At an early juncture in Hume's Dialogues Concerning Natural Religion Philo complains of the "priestcraft" that has put religious thinkers on the side of the skeptics in ages when reason is exalted and on the side of the rationalists in ages when reason is under attack: "Thus skeptics in one age, dogmatists in another--whichever system best suits the purpose of these reverend gentlemen in giving them an ascendant over mankind, they are sure to make it their favorite principle and established tenet." Our age is propitious in that we confront rationalists and anti-rationalists together at the same time. In these circumstances, we have a marvelous opportunity to promote the Catholic intellectual tradition as an effective antidote to both rationalism and anti-rationalism, and to present in high relief the distinctive nature of the Catholic university as a carrier of that tradition. Too bad Philo isn't here to see it. 


1. In this connection, I am happy to report that in the last few years I have met a significant number of Catholic students who are deeply aware of their ignorance of the tradition and eagerly striving to overcome that ignorance. As Chesterton put it, the children are fanatical for the faith where the parents have been slack about it. 
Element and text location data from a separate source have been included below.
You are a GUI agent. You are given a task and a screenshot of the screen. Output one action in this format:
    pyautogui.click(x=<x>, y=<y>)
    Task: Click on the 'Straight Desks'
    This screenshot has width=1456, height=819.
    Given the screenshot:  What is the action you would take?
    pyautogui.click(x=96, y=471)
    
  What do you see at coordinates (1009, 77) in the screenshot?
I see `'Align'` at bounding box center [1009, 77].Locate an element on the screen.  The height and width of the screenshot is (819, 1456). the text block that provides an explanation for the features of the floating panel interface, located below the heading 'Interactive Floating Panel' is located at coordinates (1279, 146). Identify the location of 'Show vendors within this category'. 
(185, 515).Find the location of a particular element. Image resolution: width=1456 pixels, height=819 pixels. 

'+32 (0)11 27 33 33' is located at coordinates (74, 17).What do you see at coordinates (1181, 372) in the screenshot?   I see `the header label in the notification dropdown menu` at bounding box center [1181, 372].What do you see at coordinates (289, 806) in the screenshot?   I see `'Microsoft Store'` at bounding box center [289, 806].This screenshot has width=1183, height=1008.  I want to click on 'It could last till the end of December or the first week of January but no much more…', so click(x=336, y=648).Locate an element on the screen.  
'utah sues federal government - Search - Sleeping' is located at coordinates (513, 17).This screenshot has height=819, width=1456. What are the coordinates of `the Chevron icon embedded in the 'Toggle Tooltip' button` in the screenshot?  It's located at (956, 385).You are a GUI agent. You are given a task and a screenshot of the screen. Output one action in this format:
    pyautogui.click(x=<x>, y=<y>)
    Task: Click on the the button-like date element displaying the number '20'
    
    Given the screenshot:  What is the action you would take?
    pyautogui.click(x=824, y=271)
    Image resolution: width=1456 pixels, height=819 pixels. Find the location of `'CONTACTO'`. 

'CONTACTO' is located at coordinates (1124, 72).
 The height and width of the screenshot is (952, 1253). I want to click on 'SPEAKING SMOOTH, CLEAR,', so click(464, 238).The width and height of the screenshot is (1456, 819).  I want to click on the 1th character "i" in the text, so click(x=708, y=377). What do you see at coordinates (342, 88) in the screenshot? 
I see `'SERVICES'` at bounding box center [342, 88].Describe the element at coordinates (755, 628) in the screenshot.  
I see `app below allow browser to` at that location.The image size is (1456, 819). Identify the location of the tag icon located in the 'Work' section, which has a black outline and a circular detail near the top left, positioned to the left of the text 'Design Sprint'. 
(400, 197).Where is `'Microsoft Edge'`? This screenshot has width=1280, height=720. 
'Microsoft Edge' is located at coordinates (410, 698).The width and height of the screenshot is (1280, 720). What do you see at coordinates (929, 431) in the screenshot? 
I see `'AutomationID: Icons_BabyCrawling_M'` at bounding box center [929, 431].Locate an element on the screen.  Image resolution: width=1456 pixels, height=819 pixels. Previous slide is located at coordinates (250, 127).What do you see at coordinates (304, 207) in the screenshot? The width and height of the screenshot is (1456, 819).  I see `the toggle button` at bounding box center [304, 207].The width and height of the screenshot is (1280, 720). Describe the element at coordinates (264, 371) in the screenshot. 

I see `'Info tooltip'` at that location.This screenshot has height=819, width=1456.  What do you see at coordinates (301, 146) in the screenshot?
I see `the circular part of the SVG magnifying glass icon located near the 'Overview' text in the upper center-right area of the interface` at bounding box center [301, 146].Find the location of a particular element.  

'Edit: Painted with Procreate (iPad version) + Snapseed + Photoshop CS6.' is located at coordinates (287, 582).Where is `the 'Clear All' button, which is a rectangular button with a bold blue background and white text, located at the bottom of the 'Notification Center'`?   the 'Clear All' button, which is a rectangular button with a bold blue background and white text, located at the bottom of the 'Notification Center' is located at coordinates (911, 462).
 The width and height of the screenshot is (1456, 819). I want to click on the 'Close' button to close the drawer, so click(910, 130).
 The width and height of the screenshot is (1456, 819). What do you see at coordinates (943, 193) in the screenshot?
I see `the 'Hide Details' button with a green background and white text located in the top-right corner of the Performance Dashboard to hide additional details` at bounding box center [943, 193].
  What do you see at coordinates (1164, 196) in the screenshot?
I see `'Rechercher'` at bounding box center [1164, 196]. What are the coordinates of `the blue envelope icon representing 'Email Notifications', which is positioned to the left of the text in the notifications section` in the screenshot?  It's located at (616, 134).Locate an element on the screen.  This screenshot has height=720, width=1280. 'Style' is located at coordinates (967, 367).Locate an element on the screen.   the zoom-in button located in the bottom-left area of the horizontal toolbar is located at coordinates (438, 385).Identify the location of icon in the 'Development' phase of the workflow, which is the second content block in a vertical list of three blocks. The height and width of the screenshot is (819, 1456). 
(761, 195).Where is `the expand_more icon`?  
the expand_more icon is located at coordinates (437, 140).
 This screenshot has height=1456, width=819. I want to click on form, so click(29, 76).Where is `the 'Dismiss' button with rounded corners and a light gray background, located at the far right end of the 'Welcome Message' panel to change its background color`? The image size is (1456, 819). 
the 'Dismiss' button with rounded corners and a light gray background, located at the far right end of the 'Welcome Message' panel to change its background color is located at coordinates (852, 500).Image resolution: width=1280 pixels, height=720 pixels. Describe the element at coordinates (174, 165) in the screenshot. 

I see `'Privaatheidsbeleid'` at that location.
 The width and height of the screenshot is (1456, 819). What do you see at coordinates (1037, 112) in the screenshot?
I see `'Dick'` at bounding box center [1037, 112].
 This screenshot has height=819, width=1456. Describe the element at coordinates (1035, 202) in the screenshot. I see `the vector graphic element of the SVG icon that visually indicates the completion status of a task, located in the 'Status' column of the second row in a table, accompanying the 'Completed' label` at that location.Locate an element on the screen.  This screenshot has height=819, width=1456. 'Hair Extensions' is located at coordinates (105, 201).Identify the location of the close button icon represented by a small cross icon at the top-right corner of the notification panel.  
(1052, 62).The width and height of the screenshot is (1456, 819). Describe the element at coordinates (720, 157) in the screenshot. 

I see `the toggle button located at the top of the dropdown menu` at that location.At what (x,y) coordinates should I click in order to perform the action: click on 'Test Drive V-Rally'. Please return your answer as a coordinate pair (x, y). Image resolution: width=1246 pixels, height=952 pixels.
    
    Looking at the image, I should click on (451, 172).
2. At Mass I normally follow the preface and Eucharistic prayer in a book that has the Latin and English on facing pages. And I must confess that having published a number of translations of Latin philosophical works, I sometimes find myself thinking that a particular liturgical text could have been translated more accurately, more elegantly, and more reverently. Yet some of the recently proposed emendations would be even less accurate, less elegant, and less reverent. /84/ 

(I cannot resist the temptation to divulge my own favorite example of a questionable translation in the present English texts, since I have not seen this one referred to in print. The protagonist of Walker Percy's novel Love in the Ruins, upon finding himself in an air-conditioned church on a hot and humid Louisiana summer morning, is reminded of the invocation near the end of the Roman canon in which we implore God to grant those who sleep in Christ a locum refrigerii, lucis et pacis. "Refrigeration must be one of the attributes of heaven," he later muses. However, in the present translation of the Roman canon, the three attributes are rendered not as `coolness, light, and peace' but instead as `light, happiness, and peace'. So much for temperature control in patria.) 

3. Here I speak mainly of changes over which administrators have more or less direct control. There are many other factors, some academic and some extra-academic, which fall outside the direct control of administrators and yet which have a profound effect on how, or whether, individual students experience their college or university as Catholic. I have in mind, for instance, the degree to which students are encouraged by their teachers to enter into serious intellectual engagement with the Catholic tradition; the degree to which liturgical practices on campus induce students to appreciate and develop reverential attitudes toward the sacraments as instruments of divine grace; the quality of the preaching students hear and of the spiritual direction they receive, etc. Wholesale changes in these factors can sometimes have a very quick effect, one way or the other, on the trajectory of the institution as Catholic, even though administrators often have little influence over such changes.